▶ **EXERCISE REQUIREMENTS**: Where a line of the listing below includes the word "computer", reproduce that line.

▶ **AVAILABLE DATA**:
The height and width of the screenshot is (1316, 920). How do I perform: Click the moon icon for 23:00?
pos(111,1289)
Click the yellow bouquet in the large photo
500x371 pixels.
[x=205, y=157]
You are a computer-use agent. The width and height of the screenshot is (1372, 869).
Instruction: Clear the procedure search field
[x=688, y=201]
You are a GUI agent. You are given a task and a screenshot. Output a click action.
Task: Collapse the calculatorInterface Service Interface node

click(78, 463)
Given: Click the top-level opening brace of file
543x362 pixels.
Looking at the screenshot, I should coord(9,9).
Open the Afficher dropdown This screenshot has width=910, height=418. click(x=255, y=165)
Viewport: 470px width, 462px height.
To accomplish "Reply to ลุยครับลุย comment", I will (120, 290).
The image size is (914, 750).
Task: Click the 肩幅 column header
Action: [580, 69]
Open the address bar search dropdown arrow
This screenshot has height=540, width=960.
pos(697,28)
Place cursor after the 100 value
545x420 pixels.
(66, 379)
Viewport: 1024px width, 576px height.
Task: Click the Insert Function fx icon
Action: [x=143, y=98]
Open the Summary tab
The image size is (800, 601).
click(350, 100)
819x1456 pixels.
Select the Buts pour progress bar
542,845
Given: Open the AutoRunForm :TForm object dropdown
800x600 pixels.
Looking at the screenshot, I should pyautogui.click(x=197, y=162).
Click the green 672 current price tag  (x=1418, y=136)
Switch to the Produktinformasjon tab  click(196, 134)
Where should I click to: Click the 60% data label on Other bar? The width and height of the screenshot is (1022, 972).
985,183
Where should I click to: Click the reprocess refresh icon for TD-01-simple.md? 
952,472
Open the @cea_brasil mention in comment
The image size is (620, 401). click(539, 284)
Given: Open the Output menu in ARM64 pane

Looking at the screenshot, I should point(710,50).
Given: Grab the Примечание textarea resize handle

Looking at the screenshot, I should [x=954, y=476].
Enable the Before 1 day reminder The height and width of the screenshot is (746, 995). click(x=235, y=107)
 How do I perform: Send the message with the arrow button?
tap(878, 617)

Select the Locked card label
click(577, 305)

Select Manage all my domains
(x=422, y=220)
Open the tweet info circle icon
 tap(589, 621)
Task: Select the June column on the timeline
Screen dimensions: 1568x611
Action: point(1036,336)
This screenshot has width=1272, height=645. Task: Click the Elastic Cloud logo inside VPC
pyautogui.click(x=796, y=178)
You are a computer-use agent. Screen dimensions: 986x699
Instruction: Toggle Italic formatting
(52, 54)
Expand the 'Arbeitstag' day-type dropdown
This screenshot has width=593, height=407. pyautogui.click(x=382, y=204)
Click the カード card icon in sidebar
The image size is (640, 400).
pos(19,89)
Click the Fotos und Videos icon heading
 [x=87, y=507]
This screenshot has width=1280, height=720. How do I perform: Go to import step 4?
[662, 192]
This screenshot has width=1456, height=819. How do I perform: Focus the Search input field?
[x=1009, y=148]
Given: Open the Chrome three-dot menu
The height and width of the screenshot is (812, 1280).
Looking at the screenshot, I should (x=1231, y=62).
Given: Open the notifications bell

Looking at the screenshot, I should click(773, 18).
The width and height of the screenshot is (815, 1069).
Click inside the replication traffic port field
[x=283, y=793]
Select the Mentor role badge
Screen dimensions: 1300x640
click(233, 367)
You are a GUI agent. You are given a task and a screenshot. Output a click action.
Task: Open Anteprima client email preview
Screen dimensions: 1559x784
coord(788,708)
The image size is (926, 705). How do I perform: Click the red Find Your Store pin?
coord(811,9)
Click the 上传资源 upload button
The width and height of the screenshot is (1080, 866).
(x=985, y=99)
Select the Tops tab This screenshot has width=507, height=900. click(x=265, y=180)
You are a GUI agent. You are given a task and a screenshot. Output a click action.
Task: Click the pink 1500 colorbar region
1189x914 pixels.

▶ **RESPONSE TO THIS TASK**:
You are a computer-use agent. The width and height of the screenshot is (1372, 869).
You are a computer-use agent. Screen dimensions: 986x699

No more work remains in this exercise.